Dang. I shall think of him as Ned on steroids -- which is making me much more responsive to the little feline twerp right now. At least he is only 15 pounds.

And besides he's really cute.
Mama Ava said…
You're not a dog newbie, but sometimes it's easy to forget that a year old dog is still a great big pup. Labs, especially, seem to have a delayed adolescence and it's around 2 that they seem to settle. That being said, cute doesn't really cut it when you are dealing with a lotta dog. Just like teens, we can't wait until they are done being teens to expect or train good behavior. Good luck!
ToyLady said…
We watch "It's Me Or The Dog" on Animal Planet with our dog - I like to think it's kind of like telecommuting for him.

You wouldn't believe how much FUN it is - all those naughty dogs, and he just sits and watches them, until one crosses some imaginary line in his puppy mind - and UP he goes, BARKING his fool head off, with his NOSE pressed up against the screen. . .
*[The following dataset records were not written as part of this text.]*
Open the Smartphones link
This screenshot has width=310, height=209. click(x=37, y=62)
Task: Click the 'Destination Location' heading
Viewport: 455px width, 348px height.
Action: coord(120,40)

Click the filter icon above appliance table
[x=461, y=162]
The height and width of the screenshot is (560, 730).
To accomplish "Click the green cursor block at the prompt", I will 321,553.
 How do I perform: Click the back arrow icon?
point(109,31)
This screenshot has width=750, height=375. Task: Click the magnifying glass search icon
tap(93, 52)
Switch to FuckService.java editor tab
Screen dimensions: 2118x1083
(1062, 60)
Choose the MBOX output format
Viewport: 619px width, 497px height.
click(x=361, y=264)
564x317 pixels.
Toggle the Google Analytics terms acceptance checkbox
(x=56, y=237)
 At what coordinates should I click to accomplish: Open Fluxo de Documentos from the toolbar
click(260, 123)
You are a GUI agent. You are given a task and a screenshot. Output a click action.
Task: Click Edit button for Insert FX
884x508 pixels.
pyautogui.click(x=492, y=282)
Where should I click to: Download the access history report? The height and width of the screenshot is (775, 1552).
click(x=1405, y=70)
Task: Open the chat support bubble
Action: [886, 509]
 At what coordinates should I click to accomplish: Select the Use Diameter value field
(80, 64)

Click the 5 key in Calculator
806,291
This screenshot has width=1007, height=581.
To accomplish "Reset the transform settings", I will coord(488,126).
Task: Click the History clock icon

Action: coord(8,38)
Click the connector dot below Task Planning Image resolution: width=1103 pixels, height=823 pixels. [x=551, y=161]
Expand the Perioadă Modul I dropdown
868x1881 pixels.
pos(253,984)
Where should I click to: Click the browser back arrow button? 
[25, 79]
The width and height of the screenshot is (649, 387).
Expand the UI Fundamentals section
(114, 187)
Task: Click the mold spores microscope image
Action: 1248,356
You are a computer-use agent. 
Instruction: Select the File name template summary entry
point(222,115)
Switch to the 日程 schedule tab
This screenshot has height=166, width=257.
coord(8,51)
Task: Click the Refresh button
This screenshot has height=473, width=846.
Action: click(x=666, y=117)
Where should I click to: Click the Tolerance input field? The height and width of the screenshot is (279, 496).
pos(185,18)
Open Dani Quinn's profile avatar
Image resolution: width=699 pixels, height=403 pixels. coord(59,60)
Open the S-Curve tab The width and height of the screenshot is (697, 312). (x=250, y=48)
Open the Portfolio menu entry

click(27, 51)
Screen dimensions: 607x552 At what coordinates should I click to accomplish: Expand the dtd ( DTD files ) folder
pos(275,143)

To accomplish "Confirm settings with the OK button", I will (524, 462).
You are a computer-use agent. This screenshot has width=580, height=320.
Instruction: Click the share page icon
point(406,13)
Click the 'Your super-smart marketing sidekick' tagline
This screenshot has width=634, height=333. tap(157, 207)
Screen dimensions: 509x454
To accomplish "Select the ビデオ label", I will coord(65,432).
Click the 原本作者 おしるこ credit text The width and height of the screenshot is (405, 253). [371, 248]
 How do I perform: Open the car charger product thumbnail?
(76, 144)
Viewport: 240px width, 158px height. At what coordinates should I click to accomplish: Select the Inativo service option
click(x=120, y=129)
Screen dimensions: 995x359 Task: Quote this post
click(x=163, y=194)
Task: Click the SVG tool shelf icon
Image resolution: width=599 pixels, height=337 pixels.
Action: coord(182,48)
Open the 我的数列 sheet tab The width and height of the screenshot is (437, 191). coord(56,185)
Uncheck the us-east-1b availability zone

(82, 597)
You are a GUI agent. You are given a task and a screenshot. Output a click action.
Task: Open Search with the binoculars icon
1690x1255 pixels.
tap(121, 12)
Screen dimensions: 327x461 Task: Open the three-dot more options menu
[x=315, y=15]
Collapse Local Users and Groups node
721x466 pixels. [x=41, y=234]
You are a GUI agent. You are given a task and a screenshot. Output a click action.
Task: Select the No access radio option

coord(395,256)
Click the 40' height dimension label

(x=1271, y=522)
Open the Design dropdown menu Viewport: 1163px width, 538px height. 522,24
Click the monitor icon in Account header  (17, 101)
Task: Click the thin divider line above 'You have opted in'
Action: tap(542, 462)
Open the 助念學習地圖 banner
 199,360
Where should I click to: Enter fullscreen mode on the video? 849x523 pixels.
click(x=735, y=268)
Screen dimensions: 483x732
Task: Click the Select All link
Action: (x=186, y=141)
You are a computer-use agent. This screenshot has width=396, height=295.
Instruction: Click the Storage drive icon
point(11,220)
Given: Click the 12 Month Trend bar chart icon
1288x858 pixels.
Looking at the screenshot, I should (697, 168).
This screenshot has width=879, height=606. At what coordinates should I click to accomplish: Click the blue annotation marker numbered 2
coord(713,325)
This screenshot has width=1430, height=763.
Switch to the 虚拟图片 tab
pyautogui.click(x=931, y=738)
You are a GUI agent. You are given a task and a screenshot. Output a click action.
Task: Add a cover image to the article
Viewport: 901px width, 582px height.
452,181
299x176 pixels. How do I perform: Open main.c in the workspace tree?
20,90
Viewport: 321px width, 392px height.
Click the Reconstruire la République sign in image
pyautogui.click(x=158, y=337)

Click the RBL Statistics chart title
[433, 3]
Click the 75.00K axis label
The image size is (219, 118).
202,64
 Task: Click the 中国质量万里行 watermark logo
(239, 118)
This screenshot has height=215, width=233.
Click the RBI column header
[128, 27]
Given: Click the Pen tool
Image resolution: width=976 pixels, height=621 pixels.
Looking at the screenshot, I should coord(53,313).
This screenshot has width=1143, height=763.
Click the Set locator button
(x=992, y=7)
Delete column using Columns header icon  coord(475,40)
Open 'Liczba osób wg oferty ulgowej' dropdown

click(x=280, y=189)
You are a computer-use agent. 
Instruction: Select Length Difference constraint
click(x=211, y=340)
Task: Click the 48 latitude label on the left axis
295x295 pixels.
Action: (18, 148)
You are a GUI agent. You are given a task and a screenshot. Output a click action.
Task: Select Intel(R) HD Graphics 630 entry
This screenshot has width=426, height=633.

Any idea how to clean puppy slobber off the flat screen?
Unknown said…
oh that face!!!!!! a look like that can make you forgive almost anything, I have found.
Kathy Ireland said…
Um first of all, Susan....ewww.
Second of all, nobody commented on the adorable photos (and they are adorable) because we were all sitting here reading with our mouths hanging open and shaking our heads and being thankful that it wasn't us(at least I was).

I don't know how you do it. I commend you, but I wouldn't be able to handle it.
Mokihana said…
Very adorable photos. You have also confirmed that we will NEVER have a puppy in our home. EVER. I don't have the energy for it anymore.

But have you ever seen an Australian Shepherd puppy? But NO! NEVER!! Stop me!